Sudhir: We have a daily news service in all the vernacular languages. And we are taking a platform approach. Our users will not go and look for news. They are not accustomed to search — so we have to push content to them. We have multiple products where we push full-fledged services. For instance, booking a cab is a routine thing for all of us. But unless it is greatly simplified for this set of users, they will not go and book a cab using an app. So, we enable them to book a cab using an SMS application. We partnered with OLA for this very recently. There are many other examples.

So, we put the entire app experience in your messaging. When you open your messaging app you get a conversational bot UI that detects your location and asks you where you are, and where do you want to head to. It will then book an (OLA) cab for you. And this is done using a preferred regional language.

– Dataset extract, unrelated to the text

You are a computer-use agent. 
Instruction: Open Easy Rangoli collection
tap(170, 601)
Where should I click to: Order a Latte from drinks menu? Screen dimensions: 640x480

We want to turn this into a platform to enable people to easily discover and use these services. So we just simplify the whole process of finding, downloading and installing an app.

DC: How would a person, say a farmer, in a tier 3 city benefit?

These users do not know how to read and interpret the information in their apps.

We have been working with a company called farmArt, which allows farmers to rent out farming equipment to other farmers. They help us reach out to a different and niche audience. We help them in the discovery of the farmArt app.

DC: Which specific AWS technologies has Indus OS leveraged to address business challenges? Please provide some examples.

Sudhir: We need a powerful backend to serve all these users. And we have chosen the AWS platform to do all that — translation, providing our news content, or serving our apps.

We use a variety of AWS technologies from simple EC2 compute & S3 storage to Amazon DynamoDB & Redshift for databases. As a startup, it’s extremely important for us to easily scale up and scale down our compute capacities to suit our changing business strategies and scaling user base. All of this while keeping our costs low.

AWS provides auto-scaling of EC2 instances for this purpose. So, we have deployed all our user facing compute machines under auto-scaling whereby compute instances are automatically spawned during peak loads while bringing down the number of instances during off-peak hours. All this without any human intervention. This ensures high availability of the services we offer our users while keeping our costs low. In addition, we spawn mostly spot instances from AWS which further bring down the costs.

DC: How do you leverage machine learning models to provide intelligent features in your product offering?

Sudhir: An extremely useful feature we provide for our users is our Smart Balance wherein prepaid users get to see their current balance right while making calls. We leverage ML trained models to extract the balance information right on the user’s device. Not just the balance, our users also get to see what each call has cost them and where they are spending their talk time. This has made our users a lot more efficient and helped save costs for them, thus making our offering more valuable.

DC: What are your future plans? How will you leverage all the new AWS services for those plans?

Sudhir: We are primarily on AWS for all our backend infra needs. Down the line we will continue to leverage more of AWS services to power our backends. We are currently making Indus OS the go-to platform for India wherein more and more services can be easily consumed by our users. AWS has off late started offering more services under their machine learning umbrella, whether it be Amazon Sagemaker or their P2 machines for deep learning. We are exploring quite a few of those services and evaluating how we can leverage them for better service discovery for our users.